Exercise ::
Identify all lines in the data containing the string "computer". Copy them out.
────────────────
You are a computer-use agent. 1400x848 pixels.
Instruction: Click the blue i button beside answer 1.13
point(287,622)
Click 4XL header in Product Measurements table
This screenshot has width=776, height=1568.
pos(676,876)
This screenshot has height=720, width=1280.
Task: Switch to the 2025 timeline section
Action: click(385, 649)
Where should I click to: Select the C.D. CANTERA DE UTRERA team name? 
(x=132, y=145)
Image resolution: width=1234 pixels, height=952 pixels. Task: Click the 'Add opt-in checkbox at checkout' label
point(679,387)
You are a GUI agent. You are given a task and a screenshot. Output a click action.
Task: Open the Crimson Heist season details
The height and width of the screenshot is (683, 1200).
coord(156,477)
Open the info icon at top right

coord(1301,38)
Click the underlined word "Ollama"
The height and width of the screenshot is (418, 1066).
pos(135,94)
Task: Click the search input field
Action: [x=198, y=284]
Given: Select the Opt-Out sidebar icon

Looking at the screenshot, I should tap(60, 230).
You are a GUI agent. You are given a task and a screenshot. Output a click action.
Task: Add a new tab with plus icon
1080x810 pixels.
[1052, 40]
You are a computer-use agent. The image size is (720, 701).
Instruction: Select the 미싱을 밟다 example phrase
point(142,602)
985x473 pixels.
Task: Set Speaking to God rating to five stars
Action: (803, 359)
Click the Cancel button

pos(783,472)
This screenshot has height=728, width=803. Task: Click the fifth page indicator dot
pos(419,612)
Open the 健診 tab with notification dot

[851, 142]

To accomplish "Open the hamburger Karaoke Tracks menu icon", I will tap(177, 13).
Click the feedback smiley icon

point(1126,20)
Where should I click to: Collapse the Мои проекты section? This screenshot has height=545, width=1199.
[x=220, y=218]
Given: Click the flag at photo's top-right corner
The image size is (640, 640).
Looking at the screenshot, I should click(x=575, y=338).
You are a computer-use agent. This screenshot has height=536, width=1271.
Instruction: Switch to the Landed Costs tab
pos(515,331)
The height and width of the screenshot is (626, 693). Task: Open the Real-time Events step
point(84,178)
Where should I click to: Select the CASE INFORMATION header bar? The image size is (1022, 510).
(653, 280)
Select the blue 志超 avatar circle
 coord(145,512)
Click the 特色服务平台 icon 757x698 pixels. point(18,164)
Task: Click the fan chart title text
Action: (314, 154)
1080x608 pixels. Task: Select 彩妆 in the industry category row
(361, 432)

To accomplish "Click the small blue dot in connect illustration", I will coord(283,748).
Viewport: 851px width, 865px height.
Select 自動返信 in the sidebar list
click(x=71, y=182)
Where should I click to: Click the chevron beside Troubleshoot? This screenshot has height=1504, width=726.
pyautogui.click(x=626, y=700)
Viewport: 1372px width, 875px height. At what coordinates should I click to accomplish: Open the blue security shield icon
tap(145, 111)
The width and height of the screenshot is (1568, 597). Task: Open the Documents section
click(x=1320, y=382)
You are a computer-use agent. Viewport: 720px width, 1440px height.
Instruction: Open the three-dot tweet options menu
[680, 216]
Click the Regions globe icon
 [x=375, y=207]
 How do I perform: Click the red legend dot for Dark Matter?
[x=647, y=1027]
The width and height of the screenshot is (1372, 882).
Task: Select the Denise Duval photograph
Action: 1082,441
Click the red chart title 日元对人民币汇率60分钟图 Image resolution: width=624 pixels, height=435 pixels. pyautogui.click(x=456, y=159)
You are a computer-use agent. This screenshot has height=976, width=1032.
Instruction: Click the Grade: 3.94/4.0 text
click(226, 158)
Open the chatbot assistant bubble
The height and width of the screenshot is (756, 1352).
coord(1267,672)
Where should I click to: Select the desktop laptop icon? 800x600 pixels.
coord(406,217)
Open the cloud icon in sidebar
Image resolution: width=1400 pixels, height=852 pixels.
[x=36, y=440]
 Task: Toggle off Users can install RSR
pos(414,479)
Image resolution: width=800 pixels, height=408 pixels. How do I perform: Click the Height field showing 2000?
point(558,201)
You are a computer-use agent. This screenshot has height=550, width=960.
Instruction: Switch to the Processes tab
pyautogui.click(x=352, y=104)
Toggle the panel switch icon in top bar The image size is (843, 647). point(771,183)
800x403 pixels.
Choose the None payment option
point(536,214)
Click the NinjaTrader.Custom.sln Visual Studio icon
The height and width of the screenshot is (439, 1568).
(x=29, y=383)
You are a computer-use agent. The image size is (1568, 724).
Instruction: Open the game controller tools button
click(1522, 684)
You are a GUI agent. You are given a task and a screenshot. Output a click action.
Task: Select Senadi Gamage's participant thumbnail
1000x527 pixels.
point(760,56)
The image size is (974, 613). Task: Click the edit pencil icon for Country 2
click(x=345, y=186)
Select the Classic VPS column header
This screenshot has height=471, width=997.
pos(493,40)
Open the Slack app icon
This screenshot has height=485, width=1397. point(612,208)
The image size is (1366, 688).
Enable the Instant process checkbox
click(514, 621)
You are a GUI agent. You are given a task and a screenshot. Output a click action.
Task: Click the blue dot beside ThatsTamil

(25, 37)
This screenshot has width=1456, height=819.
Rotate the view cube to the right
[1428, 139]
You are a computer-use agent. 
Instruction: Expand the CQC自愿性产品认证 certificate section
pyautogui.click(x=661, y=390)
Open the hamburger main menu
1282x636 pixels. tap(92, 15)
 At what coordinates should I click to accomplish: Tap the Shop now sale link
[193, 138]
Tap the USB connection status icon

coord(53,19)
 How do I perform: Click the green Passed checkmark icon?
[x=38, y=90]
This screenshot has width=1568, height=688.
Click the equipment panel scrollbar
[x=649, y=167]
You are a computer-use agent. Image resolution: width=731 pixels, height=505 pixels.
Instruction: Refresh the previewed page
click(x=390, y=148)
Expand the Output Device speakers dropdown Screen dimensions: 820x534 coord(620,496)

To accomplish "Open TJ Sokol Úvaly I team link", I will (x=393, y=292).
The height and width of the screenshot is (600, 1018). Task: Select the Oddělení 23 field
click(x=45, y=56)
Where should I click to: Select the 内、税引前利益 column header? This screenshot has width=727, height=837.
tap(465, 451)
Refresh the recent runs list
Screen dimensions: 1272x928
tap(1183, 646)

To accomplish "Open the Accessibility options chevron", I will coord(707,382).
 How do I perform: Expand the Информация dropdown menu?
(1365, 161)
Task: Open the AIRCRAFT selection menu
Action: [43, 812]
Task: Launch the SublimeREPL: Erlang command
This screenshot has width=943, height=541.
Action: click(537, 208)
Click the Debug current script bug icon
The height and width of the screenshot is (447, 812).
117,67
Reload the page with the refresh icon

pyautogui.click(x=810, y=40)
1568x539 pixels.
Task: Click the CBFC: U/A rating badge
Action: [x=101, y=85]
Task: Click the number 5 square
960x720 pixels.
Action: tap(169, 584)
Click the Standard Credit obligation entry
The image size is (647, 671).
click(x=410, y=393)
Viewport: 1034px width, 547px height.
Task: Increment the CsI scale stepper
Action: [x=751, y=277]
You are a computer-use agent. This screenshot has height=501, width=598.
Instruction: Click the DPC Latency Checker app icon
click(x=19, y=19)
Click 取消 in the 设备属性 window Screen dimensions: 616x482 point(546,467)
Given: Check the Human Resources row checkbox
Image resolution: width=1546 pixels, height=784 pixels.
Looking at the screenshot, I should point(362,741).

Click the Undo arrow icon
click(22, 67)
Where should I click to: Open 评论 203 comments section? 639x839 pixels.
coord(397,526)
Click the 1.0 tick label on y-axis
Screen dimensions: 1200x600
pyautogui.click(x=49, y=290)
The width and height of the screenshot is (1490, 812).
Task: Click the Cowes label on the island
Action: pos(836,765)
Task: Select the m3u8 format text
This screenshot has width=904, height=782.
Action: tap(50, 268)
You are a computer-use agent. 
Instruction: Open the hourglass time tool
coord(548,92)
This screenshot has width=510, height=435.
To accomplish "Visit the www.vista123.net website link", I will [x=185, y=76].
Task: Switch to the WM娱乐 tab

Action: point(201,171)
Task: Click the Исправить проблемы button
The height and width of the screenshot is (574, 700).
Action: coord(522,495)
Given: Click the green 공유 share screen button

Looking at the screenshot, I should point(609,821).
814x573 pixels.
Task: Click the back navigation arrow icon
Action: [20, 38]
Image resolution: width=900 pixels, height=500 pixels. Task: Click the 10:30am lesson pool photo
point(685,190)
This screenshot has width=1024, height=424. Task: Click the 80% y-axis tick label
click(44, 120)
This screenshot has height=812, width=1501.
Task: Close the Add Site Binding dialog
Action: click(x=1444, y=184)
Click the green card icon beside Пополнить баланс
────────────────
Exercise output ::
You are a computer-use agent. 1400x848 pixels.
You are a computer-use agent. The image size is (720, 701).
You are a computer-use agent. This screenshot has height=536, width=1271.
You are a computer-use agent. Viewport: 720px width, 1440px height.
You are a computer-use agent. This screenshot has height=976, width=1032.
You are a computer-use agent. This screenshot has height=550, width=960.
You are a computer-use agent. The image size is (1568, 724).
You are a computer-use agent. 
You are a computer-use agent. Image resolution: width=731 pixels, height=505 pixels.
You are a computer-use agent. This screenshot has height=501, width=598.
You are a computer-use agent. 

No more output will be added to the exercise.